■ **Assigned task**: Below are the records; repeat exactly their lines between the line holding "Where should I" and the line holding "968x610 pixels.", inclusive, skipping the pictures.

■ **Data listing**:
═══
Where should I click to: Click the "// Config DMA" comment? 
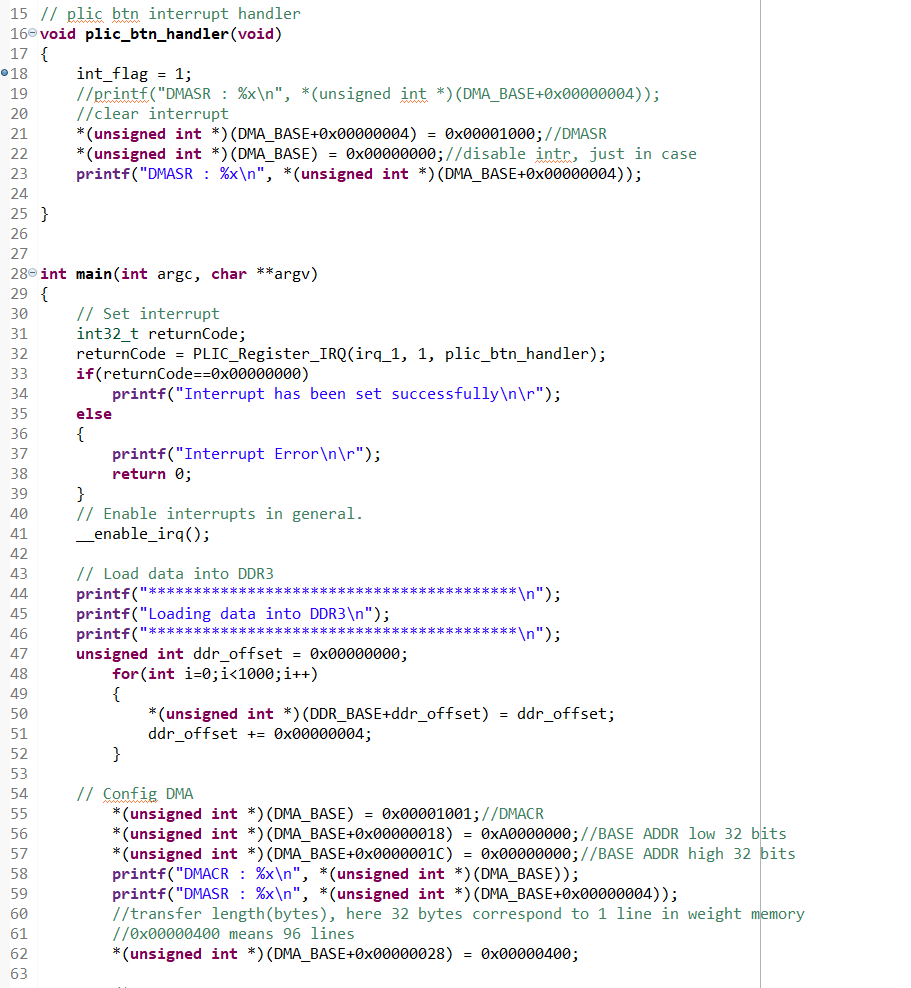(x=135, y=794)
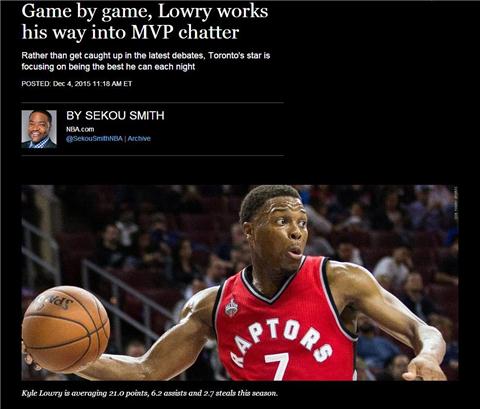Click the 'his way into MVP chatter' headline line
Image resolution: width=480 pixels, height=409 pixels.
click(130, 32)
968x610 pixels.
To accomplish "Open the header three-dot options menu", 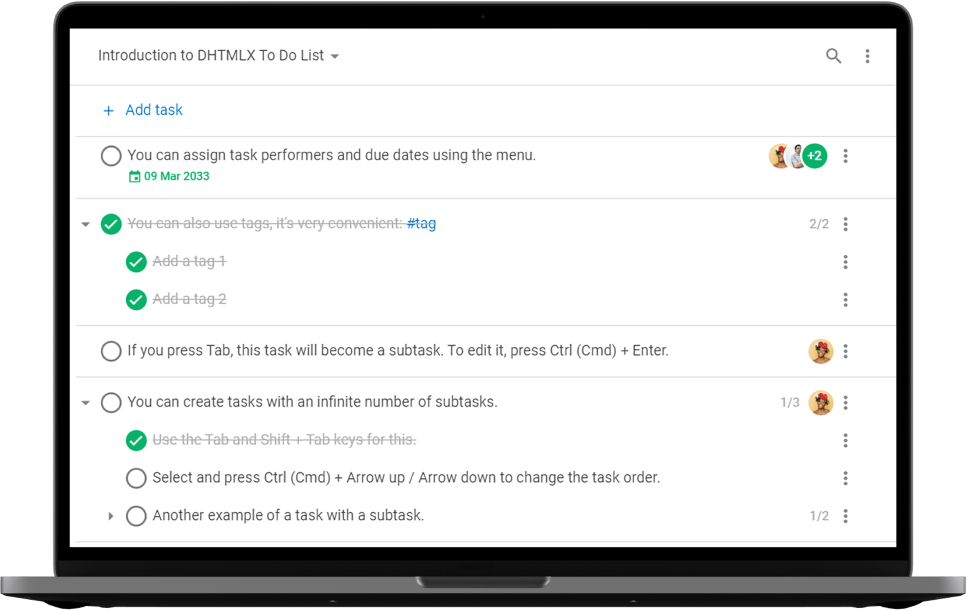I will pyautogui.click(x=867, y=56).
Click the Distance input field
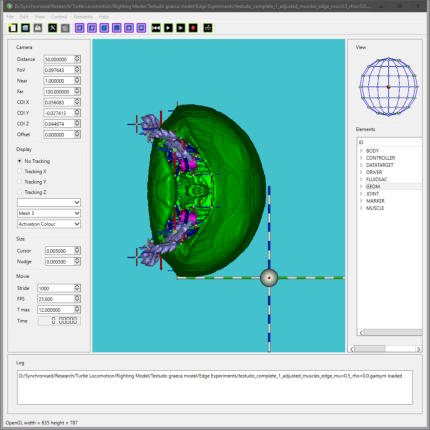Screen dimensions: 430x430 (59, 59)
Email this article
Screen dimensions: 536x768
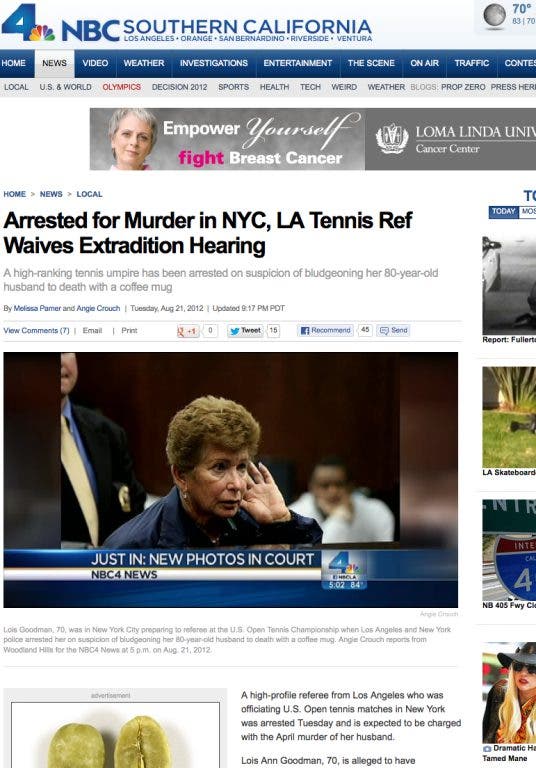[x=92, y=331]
═══
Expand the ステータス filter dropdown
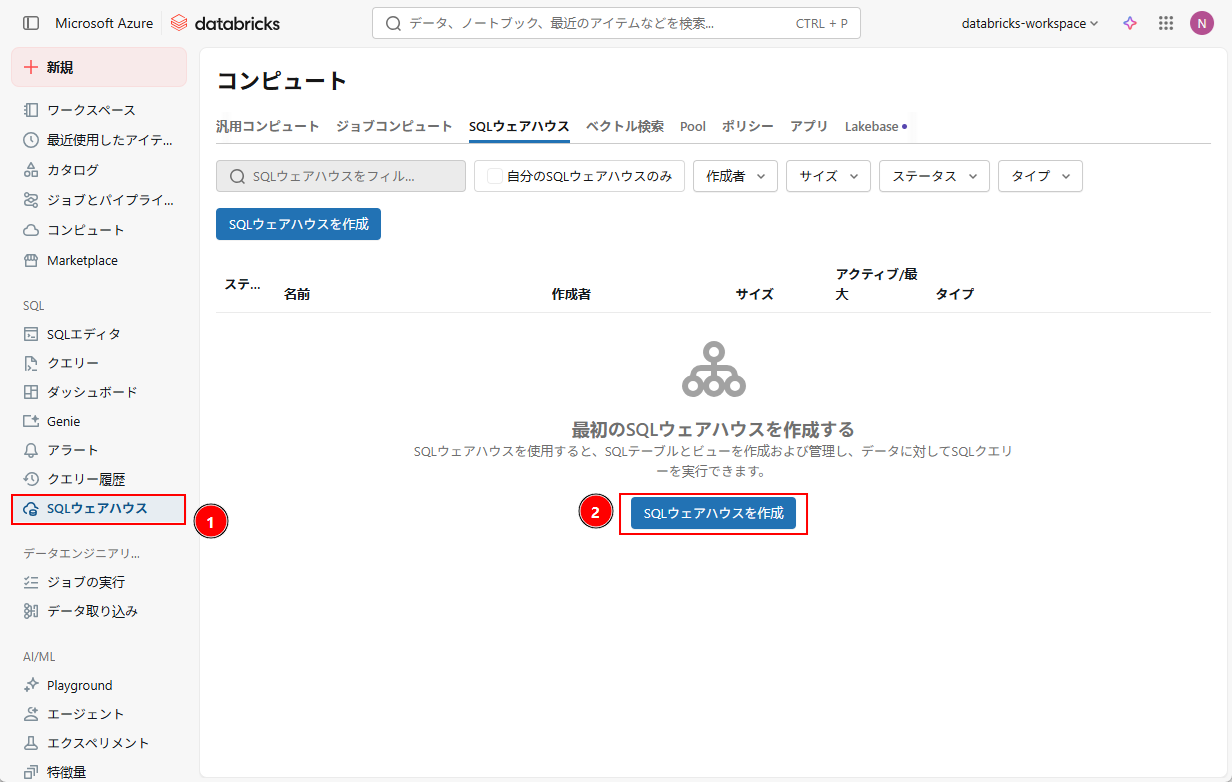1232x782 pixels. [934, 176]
═══
■ **Written answer**:
Where should I click to: Click the "// Config DMA" comment? 
(x=135, y=794)
Click the 'his way into MVP chatter' headline line
Image resolution: width=480 pixels, height=409 pixels.
click(130, 32)
968x610 pixels.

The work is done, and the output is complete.